* _Data to examine_
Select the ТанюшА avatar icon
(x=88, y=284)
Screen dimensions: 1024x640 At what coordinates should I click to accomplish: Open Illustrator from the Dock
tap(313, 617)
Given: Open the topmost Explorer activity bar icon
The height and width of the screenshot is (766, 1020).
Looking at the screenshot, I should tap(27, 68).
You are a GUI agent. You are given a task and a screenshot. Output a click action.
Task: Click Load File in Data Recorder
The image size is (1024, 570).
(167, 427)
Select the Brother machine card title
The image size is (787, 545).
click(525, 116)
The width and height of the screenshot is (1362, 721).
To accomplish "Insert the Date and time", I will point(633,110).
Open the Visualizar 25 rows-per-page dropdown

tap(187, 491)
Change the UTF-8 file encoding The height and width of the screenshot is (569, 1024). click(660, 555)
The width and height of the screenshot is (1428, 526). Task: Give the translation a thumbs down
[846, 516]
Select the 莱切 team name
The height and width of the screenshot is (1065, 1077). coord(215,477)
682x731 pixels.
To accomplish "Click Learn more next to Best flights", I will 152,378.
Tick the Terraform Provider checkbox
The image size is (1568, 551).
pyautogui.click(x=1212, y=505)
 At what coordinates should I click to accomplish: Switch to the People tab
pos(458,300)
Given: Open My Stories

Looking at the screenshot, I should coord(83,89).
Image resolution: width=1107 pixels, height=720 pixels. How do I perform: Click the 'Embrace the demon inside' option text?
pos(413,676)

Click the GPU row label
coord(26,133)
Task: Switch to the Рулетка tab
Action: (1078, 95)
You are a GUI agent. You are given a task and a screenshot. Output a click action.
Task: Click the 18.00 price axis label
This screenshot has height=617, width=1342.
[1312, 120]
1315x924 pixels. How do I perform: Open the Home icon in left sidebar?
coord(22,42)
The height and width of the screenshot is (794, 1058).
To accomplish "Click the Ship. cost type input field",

* _Work item_
Return only the exact lines from the opening of the records through the line that contains "Given: Open the", both included.

* _Answer to this task_
Select the ТанюшА avatar icon
(x=88, y=284)
Screen dimensions: 1024x640 At what coordinates should I click to accomplish: Open Illustrator from the Dock
tap(313, 617)
Given: Open the topmost Explorer activity bar icon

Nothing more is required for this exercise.